▶ _SUPPLIED MATERIAL_
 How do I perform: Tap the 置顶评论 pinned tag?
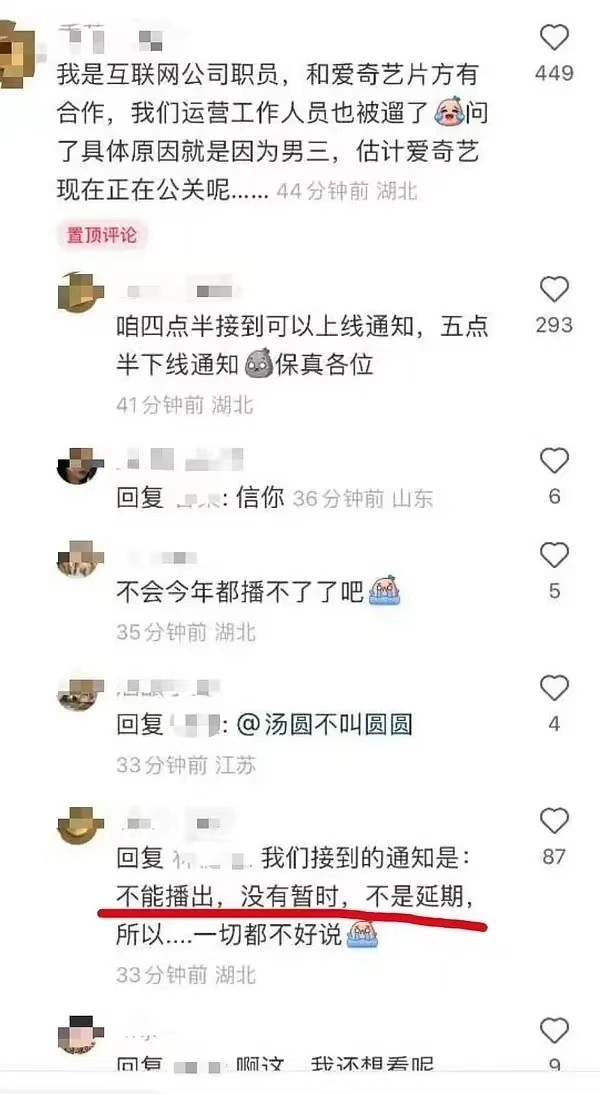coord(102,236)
...
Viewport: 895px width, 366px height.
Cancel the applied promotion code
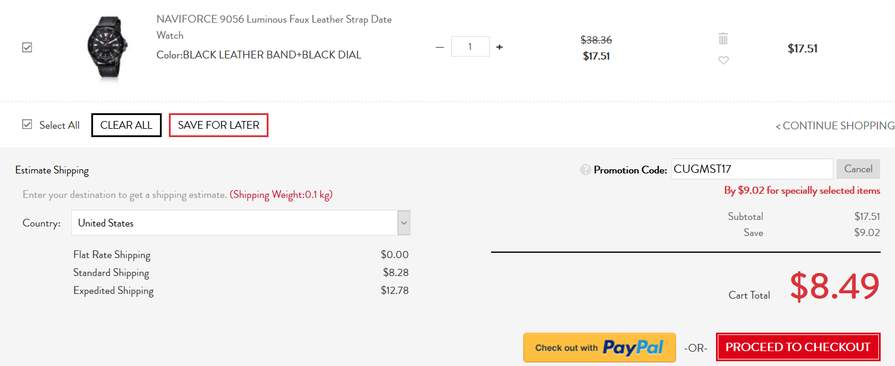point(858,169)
==
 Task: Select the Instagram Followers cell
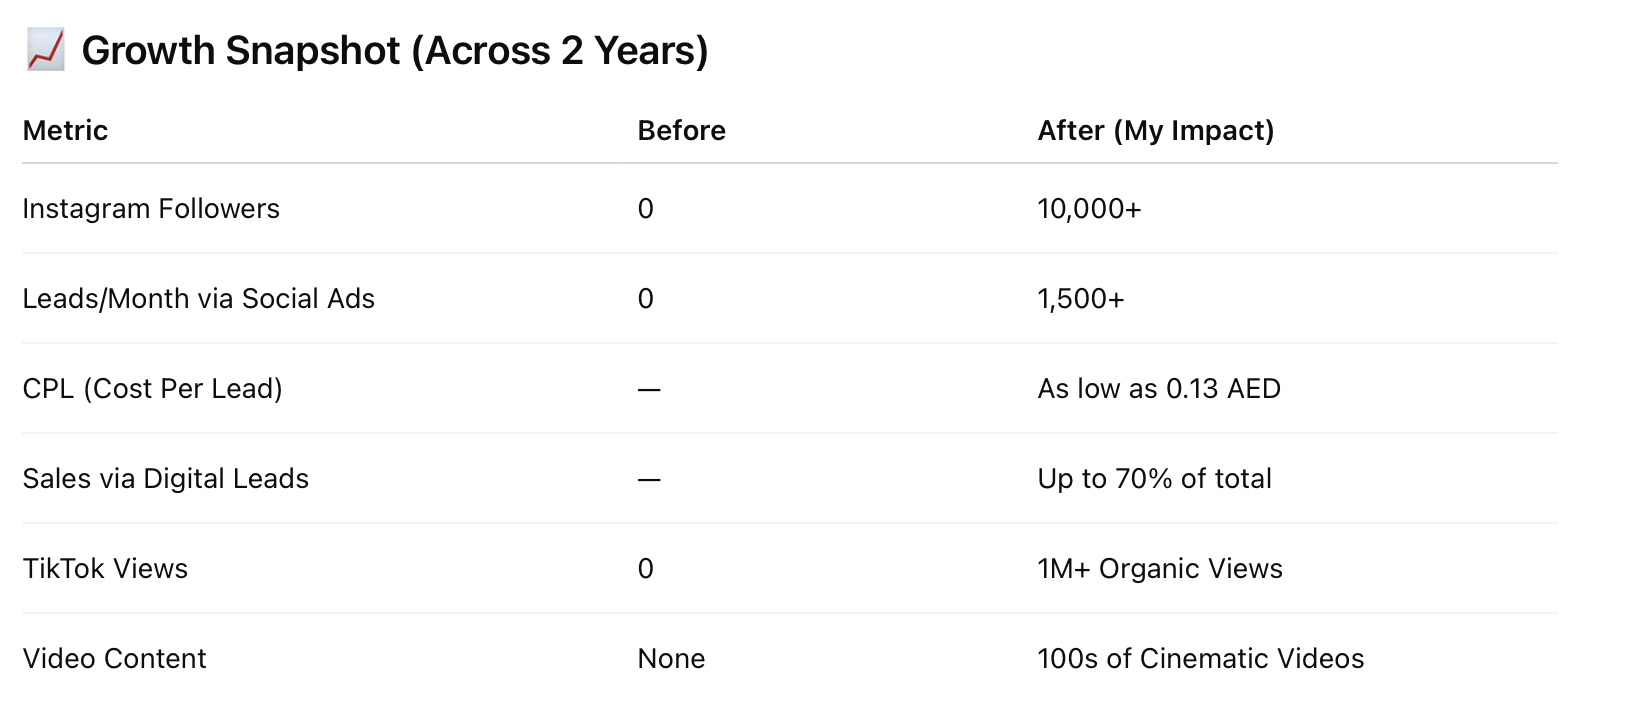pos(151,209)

▶ _SET EXERCISE_
Please reproduce verbatim the records from the line holding "Viewport: 895px width, 366px height." through the line holding "point(858,169)", both lines included, leaving the pictures out.

▶ _OUTPUT_
Viewport: 895px width, 366px height.
Cancel the applied promotion code
point(858,169)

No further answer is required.